Policies (noun): Principles or guidelines that dictate actions or decisions.
Example: We should inquire about the library's policies regarding noise levels and determine if there are specific restrictions or guidelines in place.

Employment laws (noun): Legal regulations governing the relationship between employers and employees.
Example: The study could examine how employment laws affect various aspects of the library, such as working hours and facilities for staff.

Design (noun): The process or art of creating a plan or structure.
Example: The design of the library building should incorporate safety measures, such as non-slip floor coverings and clearly marked emergency exits.

Database (noun): A structured collection of data stored and organized for easy retrieval and analysis.
Example: It would be interesting to investigate whether the library maintains a database of local organizations and clubs for community members to access.

Archive (noun): A collection of historical records or documents.
Example: The library's archive includes a wealth of local newspapers and even the diary of a well-known politician from the late 19th century.

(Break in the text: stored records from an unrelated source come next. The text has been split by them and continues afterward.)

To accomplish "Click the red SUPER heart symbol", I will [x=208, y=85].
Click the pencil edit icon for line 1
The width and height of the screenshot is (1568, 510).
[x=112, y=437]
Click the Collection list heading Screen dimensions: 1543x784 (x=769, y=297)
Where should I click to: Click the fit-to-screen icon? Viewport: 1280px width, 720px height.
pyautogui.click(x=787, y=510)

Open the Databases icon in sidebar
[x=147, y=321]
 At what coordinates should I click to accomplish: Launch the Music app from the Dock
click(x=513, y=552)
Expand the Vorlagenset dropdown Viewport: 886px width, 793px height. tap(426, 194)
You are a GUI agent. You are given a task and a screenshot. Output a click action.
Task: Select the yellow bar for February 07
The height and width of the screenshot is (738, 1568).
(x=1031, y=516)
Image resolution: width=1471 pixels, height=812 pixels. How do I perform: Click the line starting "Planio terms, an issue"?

Connection (noun): Association or relationship between people, places, or things.
Example: We should research the connection between the well-known politician and the local area to understand why his diary is housed in the library's archive.

Database (noun): A structured collection of data stored and organized for easy retrieval and analysis.
Example: We could explore the differences between a public library and a library that is part of a museum, examining their functions, collections, and visitor experiences.